WHAT THE TASK ASKS
Range to repeat from the listing below: the line containing "Instruction: Reply to" down to the line containing "Given: Uncheck the Light inherit checkbox", both included. Copy it exactly, pictures excluded, and add nothing else.

== STUDY MATERIAL

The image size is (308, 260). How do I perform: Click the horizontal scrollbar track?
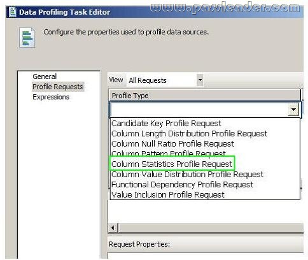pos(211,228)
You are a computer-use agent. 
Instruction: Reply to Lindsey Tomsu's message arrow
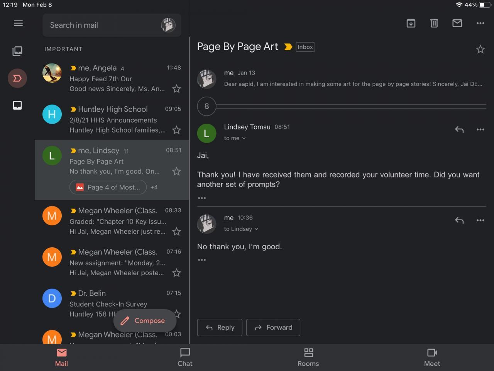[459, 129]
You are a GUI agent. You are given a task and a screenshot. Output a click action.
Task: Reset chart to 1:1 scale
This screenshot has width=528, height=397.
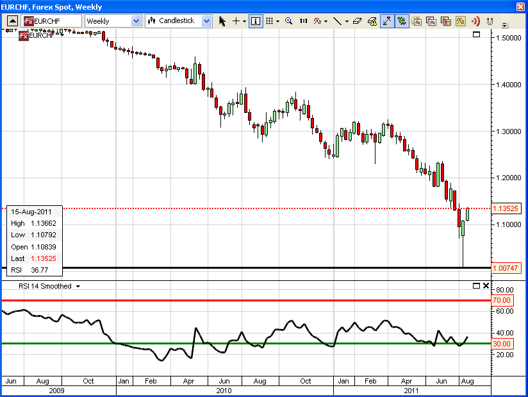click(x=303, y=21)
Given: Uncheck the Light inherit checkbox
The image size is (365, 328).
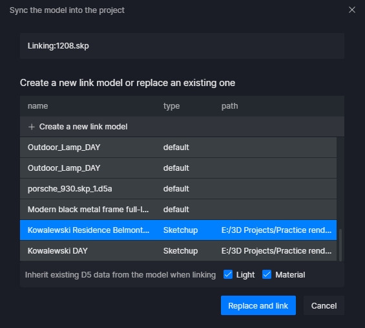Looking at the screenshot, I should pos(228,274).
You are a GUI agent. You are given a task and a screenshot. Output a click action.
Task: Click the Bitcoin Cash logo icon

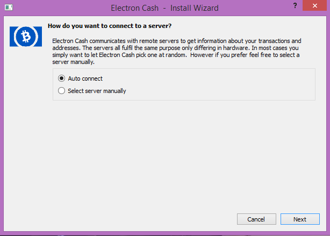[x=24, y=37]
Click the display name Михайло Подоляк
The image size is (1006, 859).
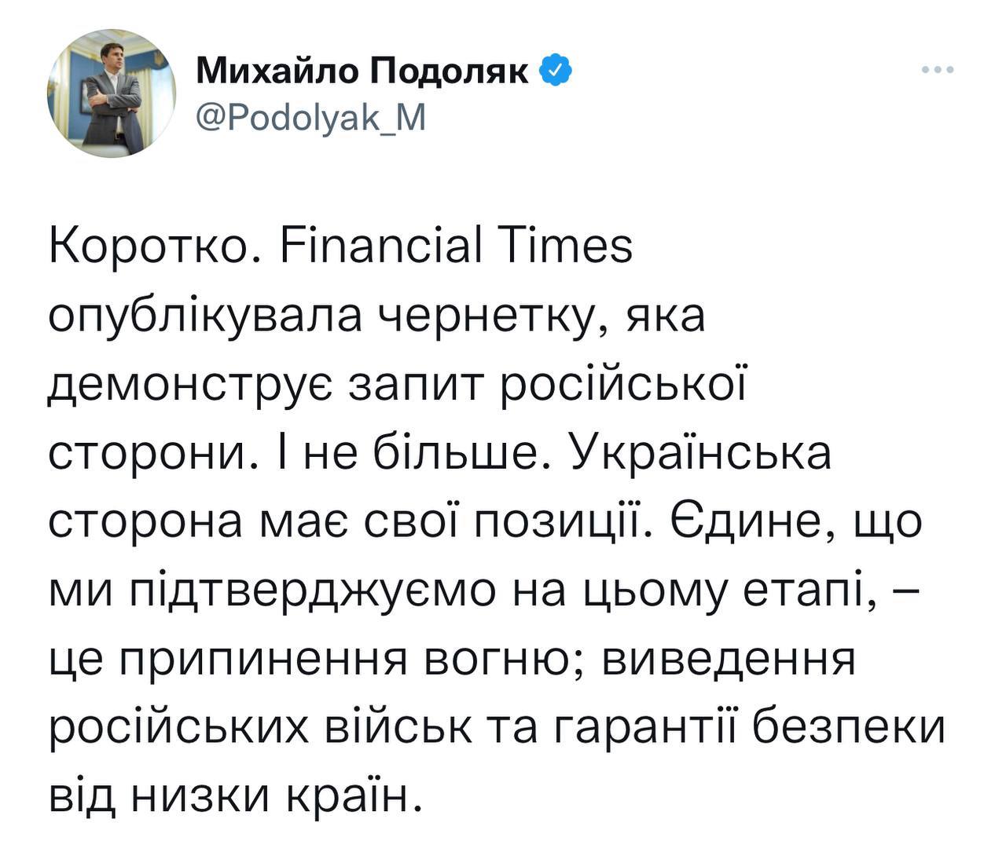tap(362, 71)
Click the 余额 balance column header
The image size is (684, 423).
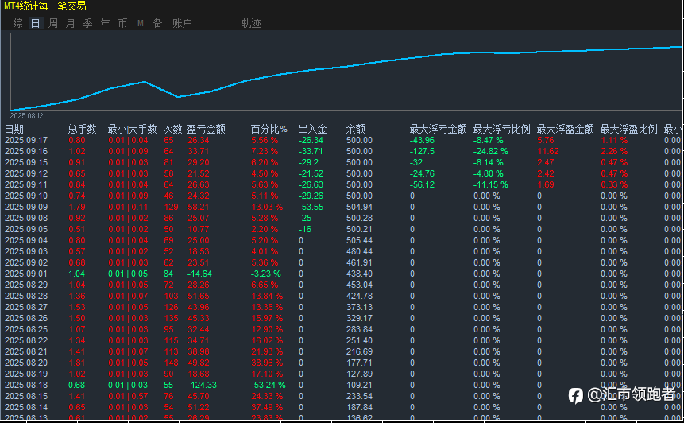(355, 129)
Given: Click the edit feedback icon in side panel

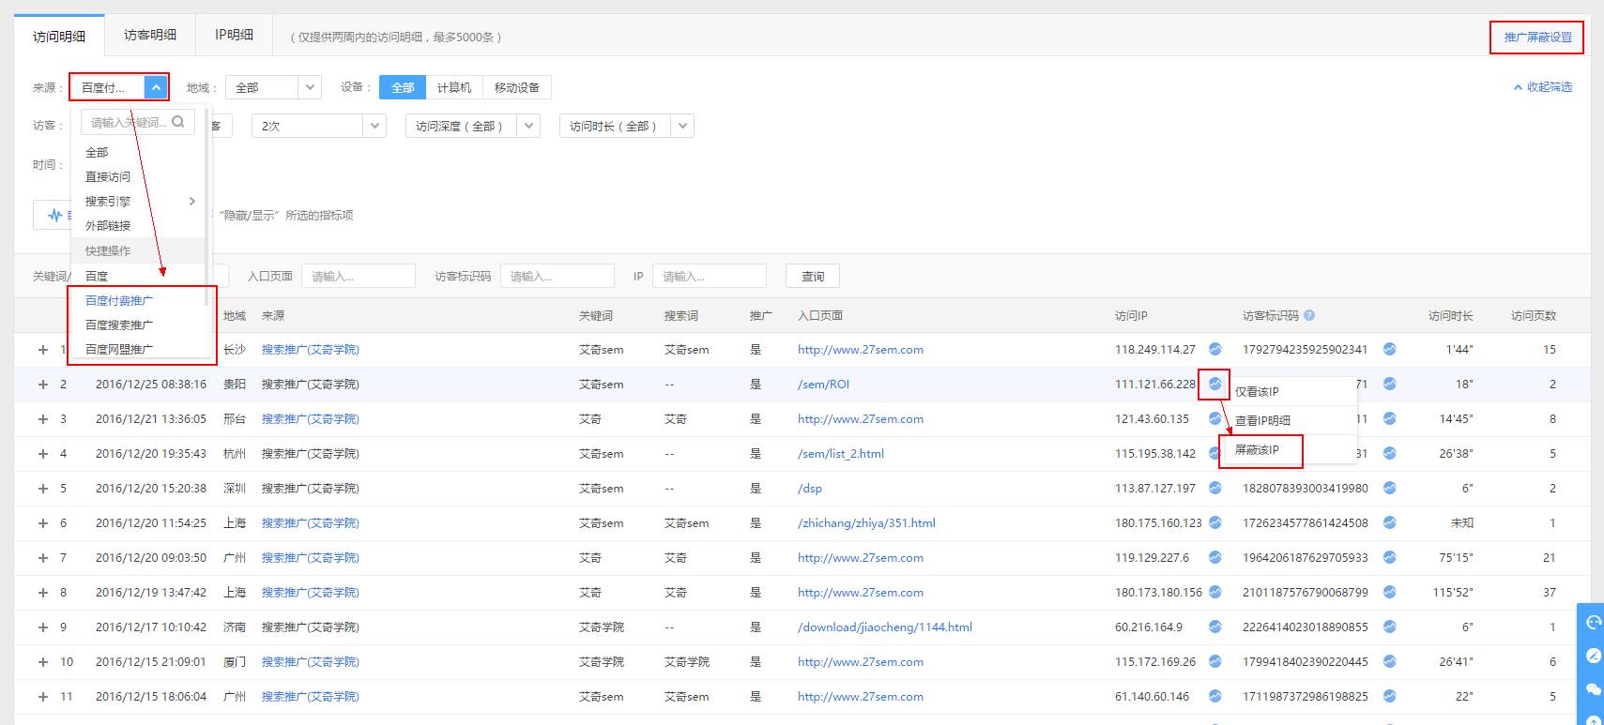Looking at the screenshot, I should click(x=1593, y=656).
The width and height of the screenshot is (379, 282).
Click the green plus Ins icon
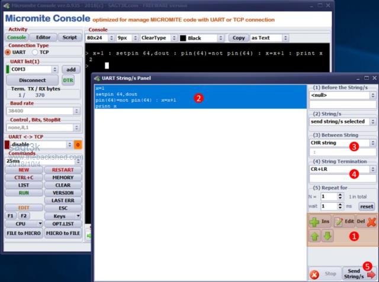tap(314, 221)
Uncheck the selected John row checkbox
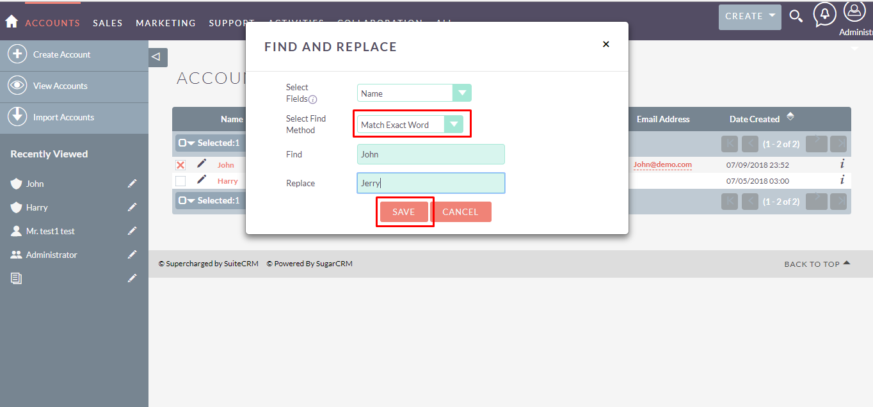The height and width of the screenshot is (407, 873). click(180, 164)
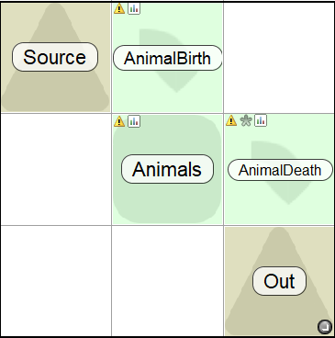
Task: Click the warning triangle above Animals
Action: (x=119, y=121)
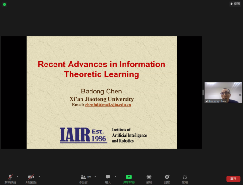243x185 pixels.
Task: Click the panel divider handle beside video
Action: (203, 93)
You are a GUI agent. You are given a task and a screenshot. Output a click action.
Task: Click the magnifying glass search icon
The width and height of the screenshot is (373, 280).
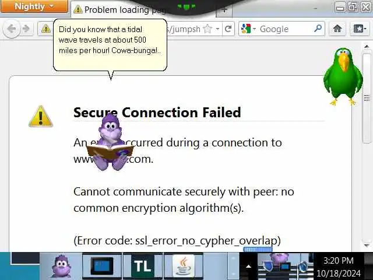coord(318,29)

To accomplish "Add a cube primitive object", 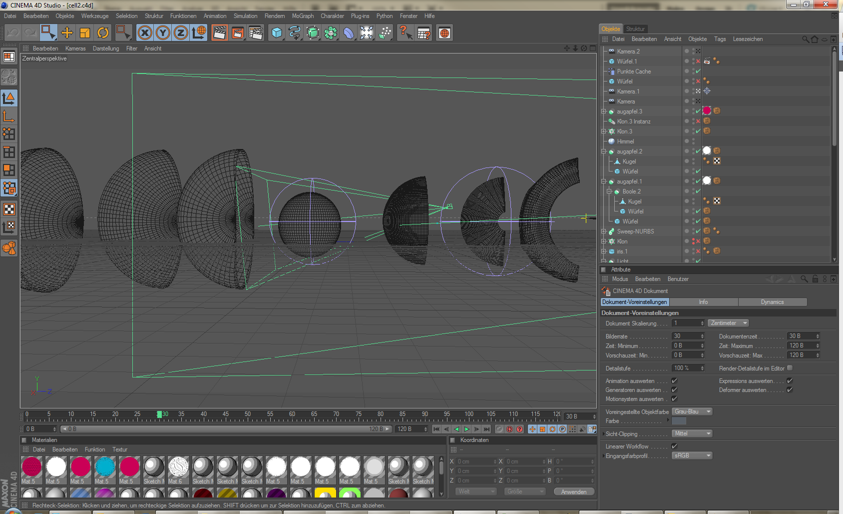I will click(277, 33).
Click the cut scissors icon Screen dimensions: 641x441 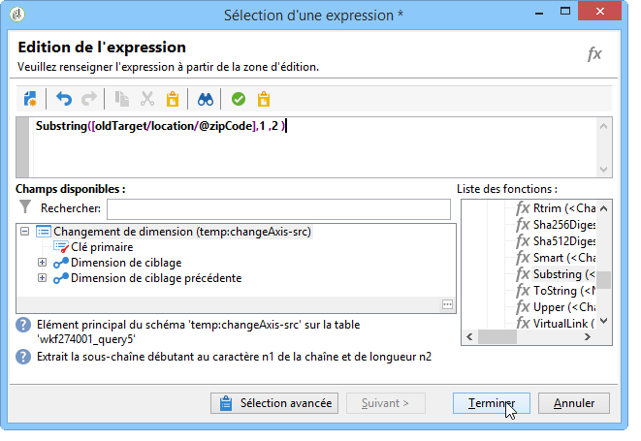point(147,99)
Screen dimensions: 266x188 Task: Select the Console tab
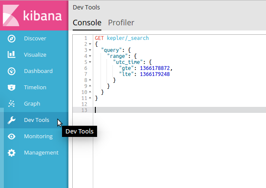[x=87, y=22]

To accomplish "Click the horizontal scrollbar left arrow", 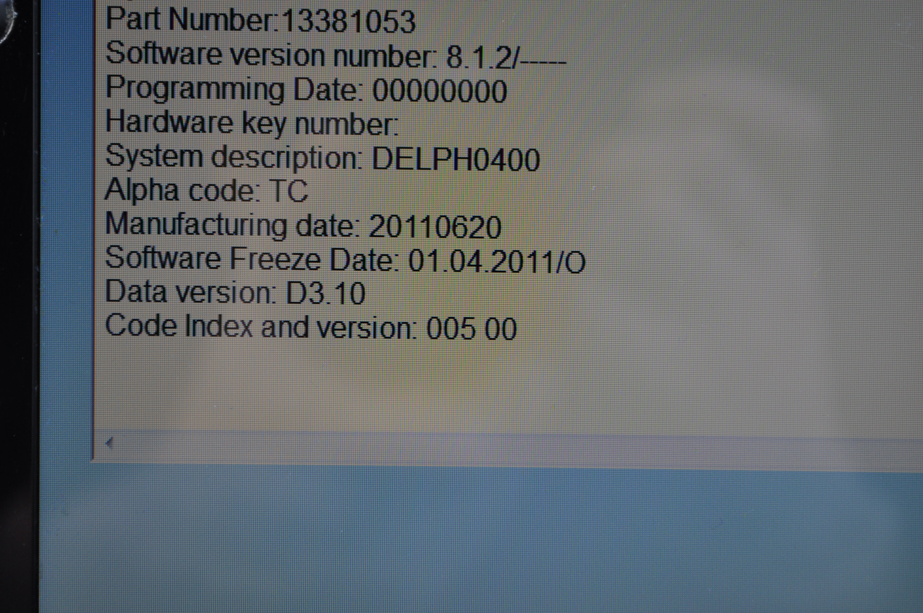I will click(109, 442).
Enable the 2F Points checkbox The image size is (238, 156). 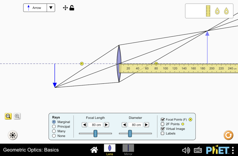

====

THE COMPLETED TASK
Instruction: Reply to Lindsey Tomsu's message arrow
[459, 129]
You are a GUI agent. You are given a task and a screenshot. Output a click action.
Task: Reset chart to 1:1 scale
This screenshot has width=528, height=397.
click(x=303, y=21)
Given: Uncheck the Light inherit checkbox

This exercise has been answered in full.